Turning it over and taking her time, Annja smoothed her fingers over the surface, feeling for abrasions or gouges. There were no markings on the exterior bone that she could find. Sometimes knife marks remained after a ceremonial removing of the scalp. The gold lining the plates was fascinating enough.
No dirt. It didn’t smell as if it had been freshly unearthed. It was musty but clean.
It looked an average skull, stained with age enough she’d place it a few centuries old, at the least. There were no teeth in the upper maxilla, nor did it look as though there ever had been teeth. Could it be newborn?
“So sad,” she muttered.
And yet, the elaborate gold decoration might prove it was an important person. Perhaps a child born to a royal or great warrior.

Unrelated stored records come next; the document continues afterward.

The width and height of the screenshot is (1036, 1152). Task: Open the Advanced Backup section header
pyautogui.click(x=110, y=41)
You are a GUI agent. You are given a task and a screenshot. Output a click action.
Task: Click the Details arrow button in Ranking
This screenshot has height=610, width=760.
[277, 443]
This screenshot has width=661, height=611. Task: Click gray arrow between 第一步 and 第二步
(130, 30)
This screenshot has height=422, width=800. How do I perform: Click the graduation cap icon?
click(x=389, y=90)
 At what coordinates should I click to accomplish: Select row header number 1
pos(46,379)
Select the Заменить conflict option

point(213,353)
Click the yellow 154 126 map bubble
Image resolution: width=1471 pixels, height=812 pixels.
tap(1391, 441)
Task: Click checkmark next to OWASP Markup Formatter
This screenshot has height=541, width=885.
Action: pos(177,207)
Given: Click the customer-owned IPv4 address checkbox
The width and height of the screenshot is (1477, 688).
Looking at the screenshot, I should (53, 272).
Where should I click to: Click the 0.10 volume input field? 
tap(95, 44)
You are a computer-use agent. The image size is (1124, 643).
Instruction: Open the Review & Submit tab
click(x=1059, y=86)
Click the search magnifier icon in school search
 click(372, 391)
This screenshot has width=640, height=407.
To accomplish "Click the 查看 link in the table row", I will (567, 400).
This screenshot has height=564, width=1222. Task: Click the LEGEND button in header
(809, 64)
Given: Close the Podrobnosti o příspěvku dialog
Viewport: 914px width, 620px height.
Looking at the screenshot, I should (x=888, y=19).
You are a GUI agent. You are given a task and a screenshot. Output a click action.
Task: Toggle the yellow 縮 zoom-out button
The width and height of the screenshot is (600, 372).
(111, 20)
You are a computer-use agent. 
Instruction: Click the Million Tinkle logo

Retrieving a digital camera from the catastrophe she called a desktop, Annja then placed the skull on top of a stack of hardcover research books. She snapped shots of the skull from all angles. When the flash caught the small gold triangular posterior fontanel section, she noticed the anomaly in the smooth metal.
“So there is a mark.”
Sneak had mentioned a curious marking in his e-mail. Holding the skull close to the desk light, she squinted to view the small impression in the shiny gold.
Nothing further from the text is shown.